Monday, October 31, 2011

California Regulations

It is given as one of the major reasons businesses choose not to move here and for those already here, consider leaving.

The regulatory burden on the small farmer, as reported by the Sacramento Bee, makes the point clearly.

An excerpt.

“Farmers must live with plagues of uncertainties – pests, crop prices, labor shortages and, of course, the weather.

“Listen to a family farmer in California like Doug Brower, and there's a whole other reason it can be such a struggle: a tangle of regulations.

“Brower splits his time between Folsom and the Uhrhammer homestead hard by the Merced River south of Turlock, where he grows almonds and walnuts on 40 acres. His wife's family moved there just after World War II. Since he retired from 30 years as a military contract officer, Brower has been spending more time on the farm. Since his father-in-law passed away last October, he has taken over running it.

“The more he's learned about all the government rules he's supposed to follow, the more frustrated he has become.
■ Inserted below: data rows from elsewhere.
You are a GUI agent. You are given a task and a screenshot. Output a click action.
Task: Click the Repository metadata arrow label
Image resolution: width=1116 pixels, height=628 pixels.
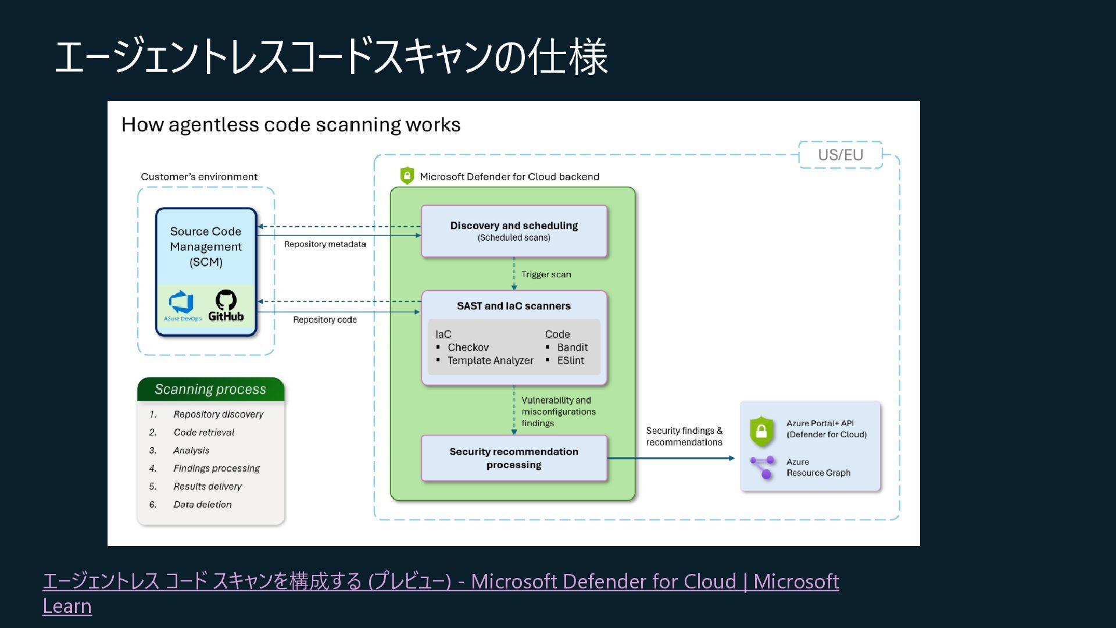[325, 244]
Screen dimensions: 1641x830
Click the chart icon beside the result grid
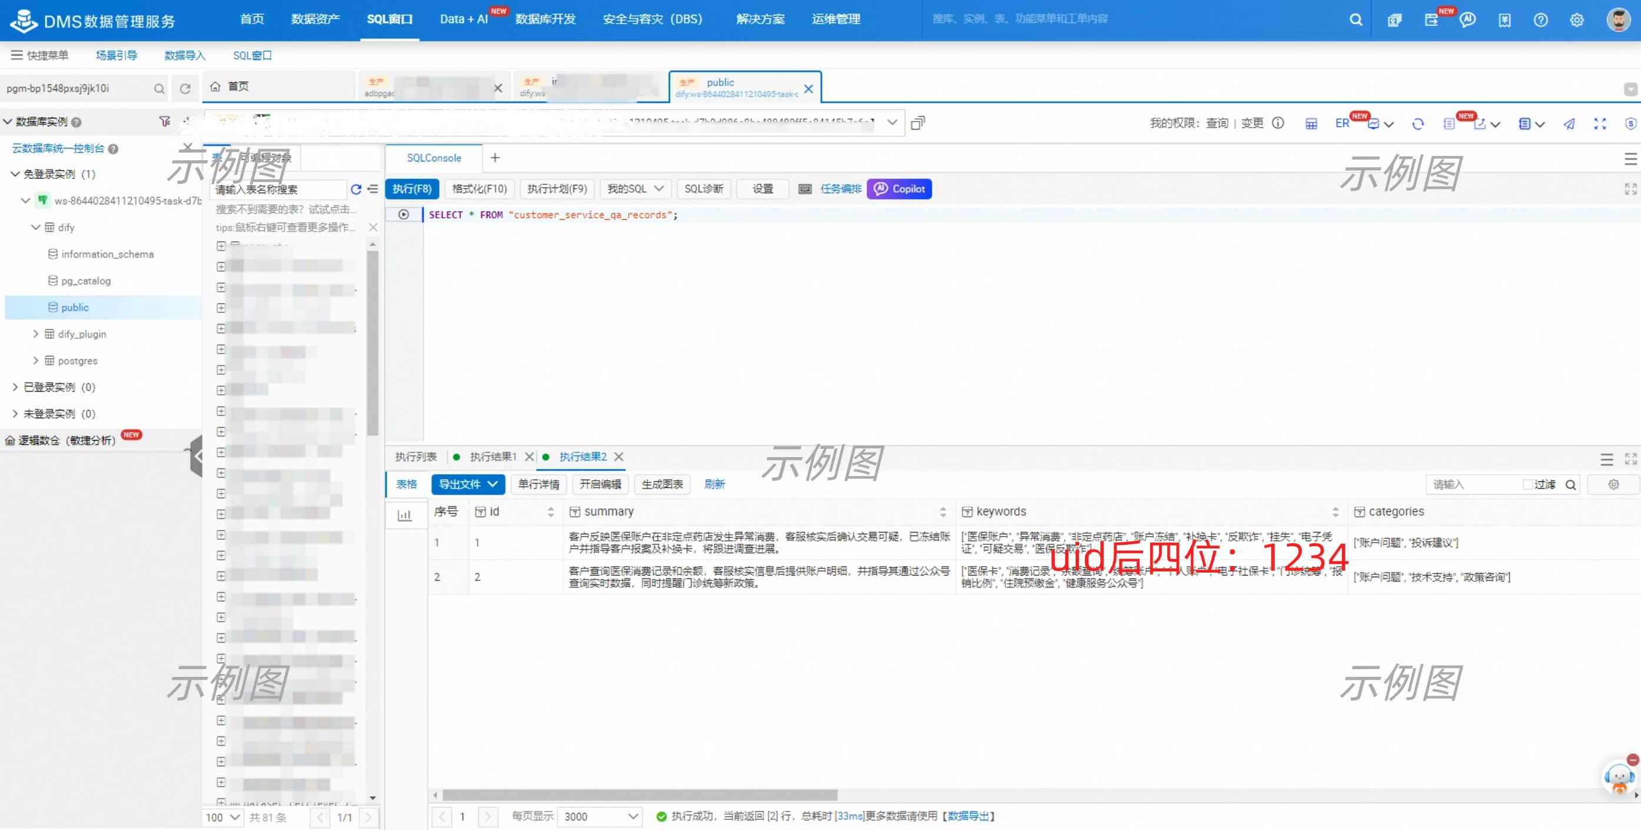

By his count, the farm is subject to at least a half-dozen local, state and federal agencies.

“There's the state Water Resources Control Board, which wants to know how much water he's pumping out of the river to irrigate his orchards. The orchards have rights to about 405 acre-feet of water a year. Since he can't afford fancy monitoring equipment, he mostly guesstimates his monthly diversions, but stays well below the limit.
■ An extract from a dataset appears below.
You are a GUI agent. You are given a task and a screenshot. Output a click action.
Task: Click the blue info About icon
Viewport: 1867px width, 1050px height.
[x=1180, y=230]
“There's the state Department of Pesticide Regulation, which requires reports on what he sprays to protect his almonds from the navel orangeworm and walnuts from the husk fly and codling moth. If he didn't do it himself as a state-certified applicator, and had an employee spray instead, there would be many more safety rules to worry about.

“There's the San Joaquin Valley Air Pollution Control District, which issues the permits he has to get to burn pruned limbs and other agricultural waste.

“There's state and federal Occupational Safety and Health and the state Employment Development Department, which want paperwork for the farm's one full-time worker.

“Until he found out at a seminar that he didn't have enough fuel to qualify, Brower thought he'd have to come up with a Spill Prevention Control and Countermeasure Plan for his above-ground petroleum tanks.

“His home office is strewn with bulging files as he tries to keep track of all the requirements and when he's supposed to submit reports.

"I'm trying to do the right thing," he told me as he steered a beat-up golf cart through neat rows of nut trees.

“Brower says farmers like him are expected to know about every regulation issued by any government agency that might somehow apply to them. That's impossible, he says.”